Where are the Ten Commandments in the Bible? What is the principle behind the ten commandments? Why are they important to understand today?
Moses ascended Mount Sinai which “burned with fire, and to blackness and darkness, and tempest” (Heb. 12.18). There were thunder and lightning flashes (Ex. 20.18). It was such a frightening sight that he said, “I am exceedingly afraid and terrified.” (Heb. 12.21). It was on that mountain, in the very presence of God, that Moses received the Ten Commandments.
The Ten Commandments were not the only things written on the stone tablets. The tablets of stone included a laundry list of all kinds of commandments that span eleven chapters (Ex. 20-31).
At the end of Exodus 31, we are told that “when He had made an end of speaking with him on Mount Sinai, He gave Moses two tablets of the Testimony, tablets of stone, written with the finger of God" (Ex. 31.18).
We also learn that the tablets of stone “were written on both sides; on the one side and on the other they were written. Now the tablets were the work of God, and the writing was the writing of God engraved on the tablets” (Ex. 32.15,16).
If you study carefully, you will discover some interesting facts about the Ten Commandments in the Bible
How many times are the Ten Commandments mentioned in the Bible? They are actually referenced dozens of times in both the Old and New Testaments.
For example, Jesus refers to them when He counsels the rich young ruler in Matthew 19.16ff. They are also referenced in James 1 where the writer emphasizes the concept of obedience.
However, the actual The Ten Commandments can be found in three different places in the Old Testament.
The first time you find the Ten Commandments in the Bible is in Exodus 20. It is there that Moses climbed Mount Sinai as mentioned above. In Exodus 20.3-17, you will find the following words.
1. Exodus 20.3: “You shall have no other gods before Me."
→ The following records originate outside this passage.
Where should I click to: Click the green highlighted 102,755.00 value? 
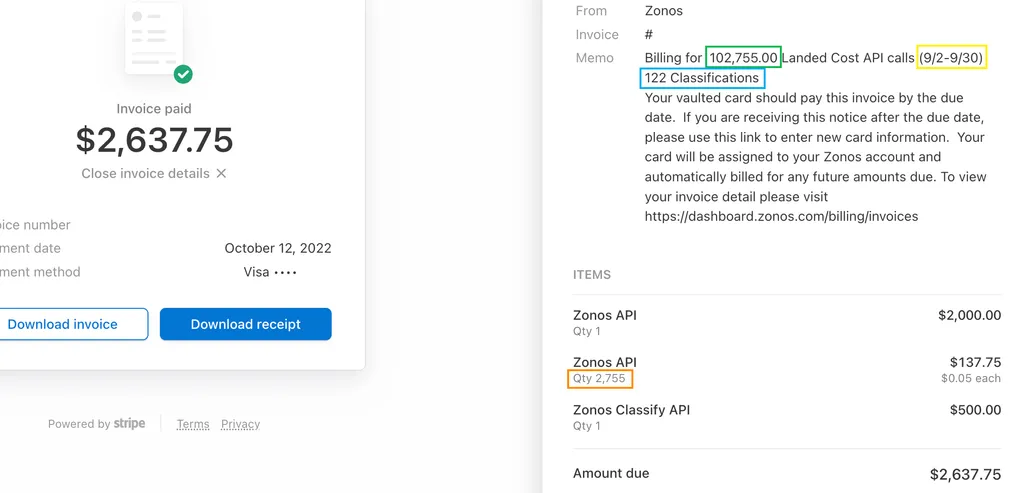click(x=743, y=58)
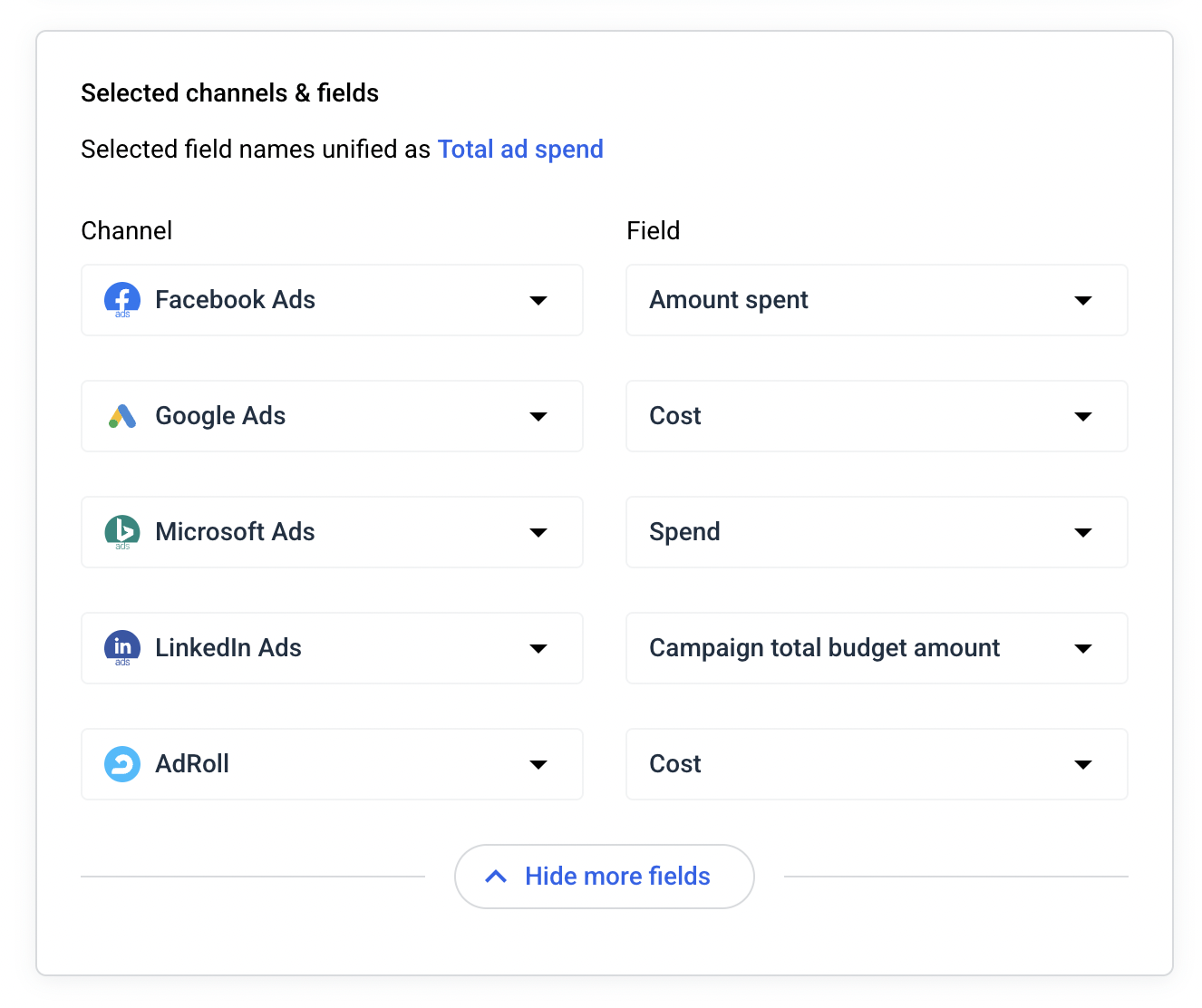The height and width of the screenshot is (1008, 1202).
Task: Click the Facebook Ads logo icon
Action: pyautogui.click(x=122, y=300)
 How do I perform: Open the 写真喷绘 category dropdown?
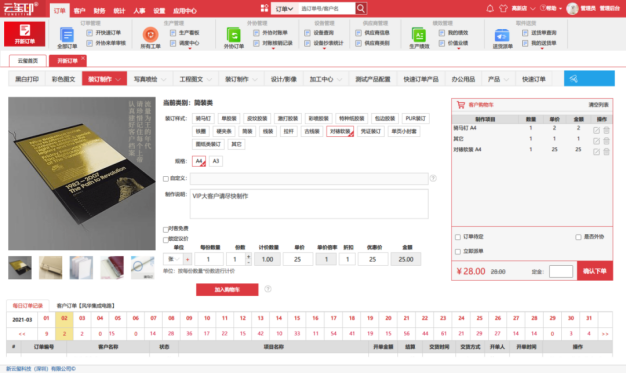click(x=150, y=79)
2. Exodus 20.4-6: “You shall not make for yourself a carved image—any likeness of anything that is in heaven above, or that is in the earth beneath, or that is in the water under the earth; you shall not bow down to them nor serve them. For I, the LORD your God, am a jealous God, visiting the iniquity of the fathers upon the children to the third and fourth generations of those who hate Me, but showing mercy to thousands, to those who love Me and keep My commandments."
3. Exodus 20.7: “You shall not take the name of the LORD your God in vain, for the LORD will not hold him guiltless who takes His name in vain."
4. Exodus 20.8-11: “Remember the Sabbath day, to keep it holy. Six days you shall labor and do all your work, but the seventh day is the Sabbath of the LORD your God. In it you shall do no work: you, nor your son, nor your daughter, nor your male servant, nor your female servant, nor your cattle, nor your stranger who is within your gates. For in six days the LORD made the heavens and the earth, the sea, and all that is in them, and rested the seventh day. Therefore the LORD blessed the Sabbath day and hallowed it.”
5. Exodus 20.12: “Honor your father and your mother, that your days may be long upon the land which the LORD your God is giving you."
6. Exodus 20.13: “You shall not murder."
7. Exodus 20.4: “You shall not commit adultery."
8. Exodus 20.15: “You shall not steal."
9. Exodus 20.16: “You shall not bear false witness against your neighbor."
10. Exodus 20.17: “You shall not covet your neighbor’s house; you shall not covet your neighbor’s wife, nor his male servant, nor his female servant, nor his ox, nor his donkey, nor anything that is your neighbor’s.”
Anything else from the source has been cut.